State regulators charged with protecting consumers of electricity made a big mistake earlier this year, and now they’ve got to figure out how to save face. They helped to craft a bill that was a gift to Xcel Energy and natural gas producers, a bill that legislators then rushed into law in order to deflect concern about its effect on residential bills.
But this week the chickens came home to roost.
Under the law, Xcel was expected to retire several coal-fired plants by the end of 2017 and replace them with natural-gas facilities. But the company now confirms that it can’t mothball one of the plants by then — at least not if it intends to replace the facility with a brand-new gas-fired plant.
In fact, Xcel warned on Tuesday that it is “unable to continue to reliably operate our electric system and retire Cherokee 4 by the end of 2017.”
Savor that for a moment, please: A law Xcel helped to write can’t be fully implemented without putting the electrical grid at risk.
What were its lobbyists and executives thinking when they signed off on House Bill 1365?
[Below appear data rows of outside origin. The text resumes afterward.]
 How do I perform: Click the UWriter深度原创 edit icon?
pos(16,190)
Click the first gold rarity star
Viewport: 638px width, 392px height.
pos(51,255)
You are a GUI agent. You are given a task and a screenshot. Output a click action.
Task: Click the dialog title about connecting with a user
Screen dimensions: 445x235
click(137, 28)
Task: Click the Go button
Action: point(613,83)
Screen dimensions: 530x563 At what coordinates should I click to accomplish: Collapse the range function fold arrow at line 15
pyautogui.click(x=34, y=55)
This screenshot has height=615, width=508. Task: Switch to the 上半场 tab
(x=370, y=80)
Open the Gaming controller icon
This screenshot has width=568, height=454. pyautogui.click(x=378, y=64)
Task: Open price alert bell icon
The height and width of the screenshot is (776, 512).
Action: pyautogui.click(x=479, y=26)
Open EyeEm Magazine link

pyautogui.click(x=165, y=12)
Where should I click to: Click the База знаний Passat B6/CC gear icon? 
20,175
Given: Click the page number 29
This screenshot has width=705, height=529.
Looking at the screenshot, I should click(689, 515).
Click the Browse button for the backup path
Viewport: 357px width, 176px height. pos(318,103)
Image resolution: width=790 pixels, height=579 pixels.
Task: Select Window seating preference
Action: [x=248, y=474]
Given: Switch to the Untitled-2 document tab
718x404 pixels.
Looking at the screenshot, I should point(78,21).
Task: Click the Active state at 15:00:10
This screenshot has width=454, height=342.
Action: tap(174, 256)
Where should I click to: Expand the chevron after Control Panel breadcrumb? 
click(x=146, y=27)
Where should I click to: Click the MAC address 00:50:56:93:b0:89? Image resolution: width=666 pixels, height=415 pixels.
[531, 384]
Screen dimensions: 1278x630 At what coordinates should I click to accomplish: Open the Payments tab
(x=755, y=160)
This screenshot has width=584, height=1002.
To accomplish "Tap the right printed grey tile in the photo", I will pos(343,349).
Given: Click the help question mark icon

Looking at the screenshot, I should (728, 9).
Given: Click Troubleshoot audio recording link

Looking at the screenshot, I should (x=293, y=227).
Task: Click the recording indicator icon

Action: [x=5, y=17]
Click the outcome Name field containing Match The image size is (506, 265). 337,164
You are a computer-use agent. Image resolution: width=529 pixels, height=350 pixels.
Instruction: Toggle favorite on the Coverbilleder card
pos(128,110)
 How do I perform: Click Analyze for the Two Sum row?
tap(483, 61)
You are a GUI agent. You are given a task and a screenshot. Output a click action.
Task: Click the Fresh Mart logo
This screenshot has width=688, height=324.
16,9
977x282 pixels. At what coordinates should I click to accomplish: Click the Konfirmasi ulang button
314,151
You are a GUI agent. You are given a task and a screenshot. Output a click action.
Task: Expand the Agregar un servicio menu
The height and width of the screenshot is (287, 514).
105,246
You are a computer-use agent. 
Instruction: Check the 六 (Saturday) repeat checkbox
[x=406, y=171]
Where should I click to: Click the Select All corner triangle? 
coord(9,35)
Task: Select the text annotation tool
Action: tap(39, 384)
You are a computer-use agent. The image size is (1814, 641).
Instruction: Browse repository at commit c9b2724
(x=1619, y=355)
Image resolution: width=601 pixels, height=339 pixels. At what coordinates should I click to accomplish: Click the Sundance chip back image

The more interesting question, however, is how regulators at the Public Utilities Commission will save the company’s bacon. Because make no mistake: The three commissioners — and particularly chairman Ron Binz and Matt Baker — are deeply vested in the law’s success. As early as last December, Binz and Baker had talked with natural gas interests about possible legislation and have been touting it since.
They’re probably as surprised as anyone by what’s happened.
Who would have thought that when Xcel turned in its plan in August, it would extend the program into 2022 — five years after the law’s drop-dead date?
Who would have predicted the commission would be boxed into admitting, as it did last week, that the law “clearly requires the emissions reduction plan be fully implemented by 2017”?
Finally, who would have anticipated the Colorado Department of Public Health and Environment declaring, as it did Monday, that Xcel’s “truncated plan” — meaning everything in it up to 2018 — failed to “meet all reasonably foreseeable air pollution requirements,” as the law requires?
Until Monday, commissioners had an obvious exit option: Claim the truncated plan was good enough and leave it at that. But the health department’s opinion would seem to strip them of that option.
What will they do?
Here’s what Binz and Baker, at least, should do: Disqualify themselves from any further role in this case. Binz in particular was up to his eyeballs in crafting parts of the bill, as revealed in e-mails released in response to an open records request by the Colorado Mining Association. At one point, for example, he exulted, “The eagle has landed. The Commission and Xcel have agreed on language for cost recovery.”
Three days later, on March 11, Binz sent a “final version” of the bill to the other commissioners, noting, “I was working with Karen Hyde” — a top Xcel official — “up until 9 last evening to hammer out the final language in a couple areas.”
These two commissioners are so compromised by their role in crafting HB 1365 that they have no business searching for ways to resolve the current impasse, let alone assessing the likelihood that Xcel can spend $1.3 billion in replacing existing power plants with new construction while switching to a fuel that historically has been more costly without putting significant pressure on consumer bills.
State law requires commissioners to disqualify themselves “in any proceeding in which their impartiality may reasonably be questioned.” With the implementation of the natural-gas law now on life support, it’s time for commissioners to do the right thing.